Sunday, 23 February 2014

The Dupes: No Trees and jute walls

But could the sun kill them and all the stench imprisoned in their breasts?

 Apart from the obvious horror which befalls the Men in the Sun, what hauntingly stood out was the dichotomy between limitless desert and the claustrophobic characters. The endless expanse with its merciless heat is daunting even when introduced, yet Kanafani accentuates the horror by continually stressing the setting each time he introduces a character. The same, scorching regardless of the character or timeline: hence the insensitive lump sum: men in the sun, 'humanity in a frying pan' and ultimately nameless white bones littering the desert. The available space, regardless of its limitless expanse, provides no shelter. Similar idea echoes in the opening credits of Tewfik Saleh’s screen adaptation, The Dupes; 'A man without a homeland will have no grave in the earth'.

Amidst oblivion that the desert is, each man battles to find shelter or to be haunted in his own bubble. For helpless like Abu Qais, it is no less than a mirage. Deluding himself into tracing the Shatt, Kanafani delves into surreal aesthetics riddling character's mind: smell of his wife's washed hair, a small bird’s heartbeat, olive shoots and trees. Yet the kaleidoscopic subconscious monologue is rudely interrupted; 'Have you forgotten where you are!', 'No trees - there are no trees'. 

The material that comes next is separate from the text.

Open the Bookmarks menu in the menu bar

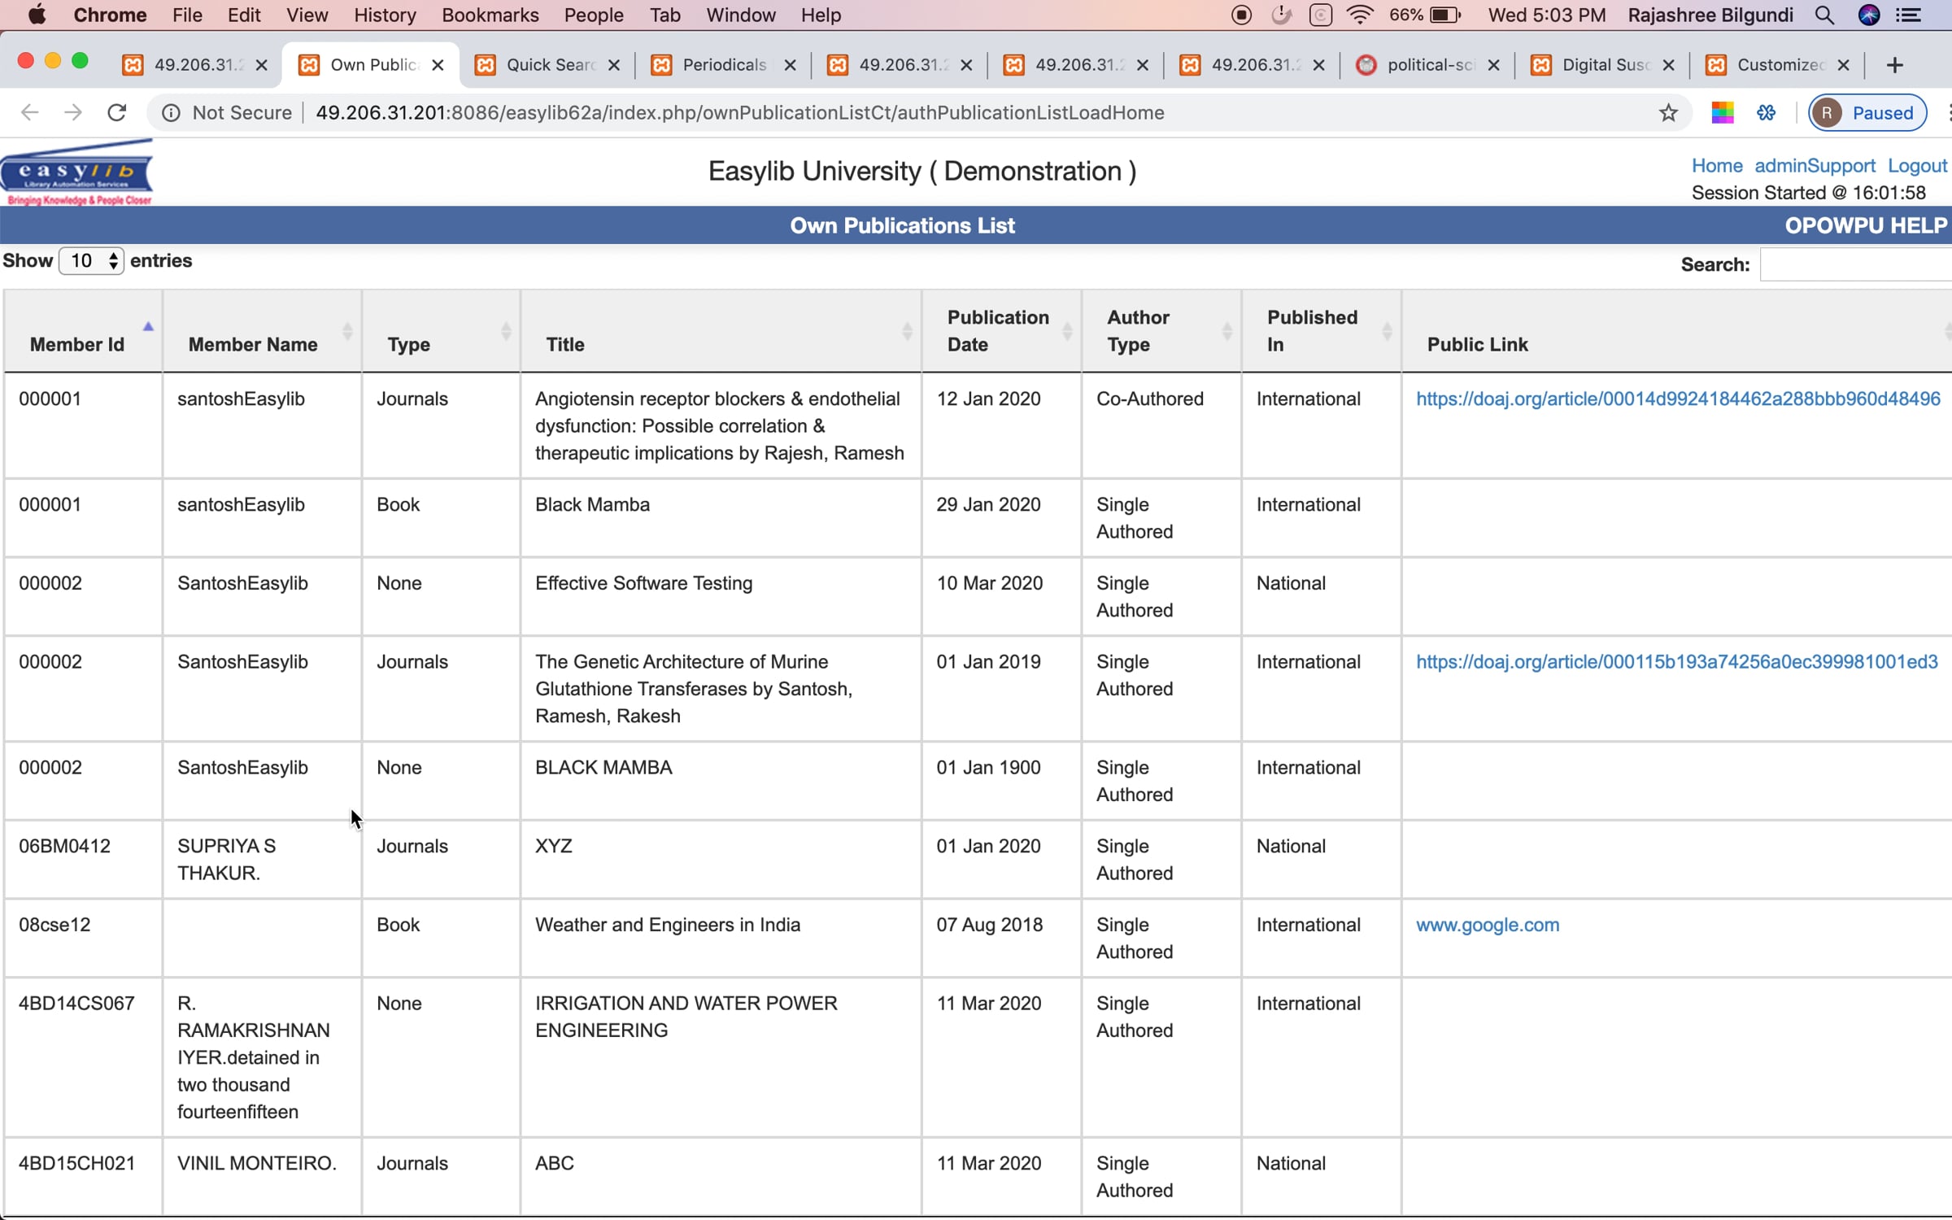pos(490,15)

This continually narrowing space and caught individual are also highlighted by fragmented plot. Much like the chaotic shifts in past and present, the author highlights the dilemma of men wondering lost through the desert or in search for a destination which promises no mercy. These scurrying ‘rats’ across the desert as defined by tourist in Assad’s past eerily recall The Wasteland’s rendition of rats and the London bridge:  dehumanization and ‘fear in a handful of dust’.

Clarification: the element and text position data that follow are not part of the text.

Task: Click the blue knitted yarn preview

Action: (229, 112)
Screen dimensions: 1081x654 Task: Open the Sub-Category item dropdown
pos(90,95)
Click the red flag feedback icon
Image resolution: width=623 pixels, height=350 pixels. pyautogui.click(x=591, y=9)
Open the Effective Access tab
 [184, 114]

The final sequence juxtaposes the narrowing walls around individual much like the ever-growing jute walls which confine Abu Qais’s home. The relentless mockery of Abul Khaizuran and the fictitious Kawkab is unflinchingly claustrophobic considering sterility that his patriotism cost him. At a literal level, in less than a minute, heat and illusions of Kuwait take their toll on those in the tank. This dilemma of denied space, enclosing walls reaches a crescendo with a series of final haunting images. There is no sense of completion even in death: ‘scream caught forever in death’, rigid hands ‘holding on to the iron supports’, the traumatized driver and the story coming round a full circle sans destination: bones in the sand for more dupes who seek Kuwait. No homeland, no grave.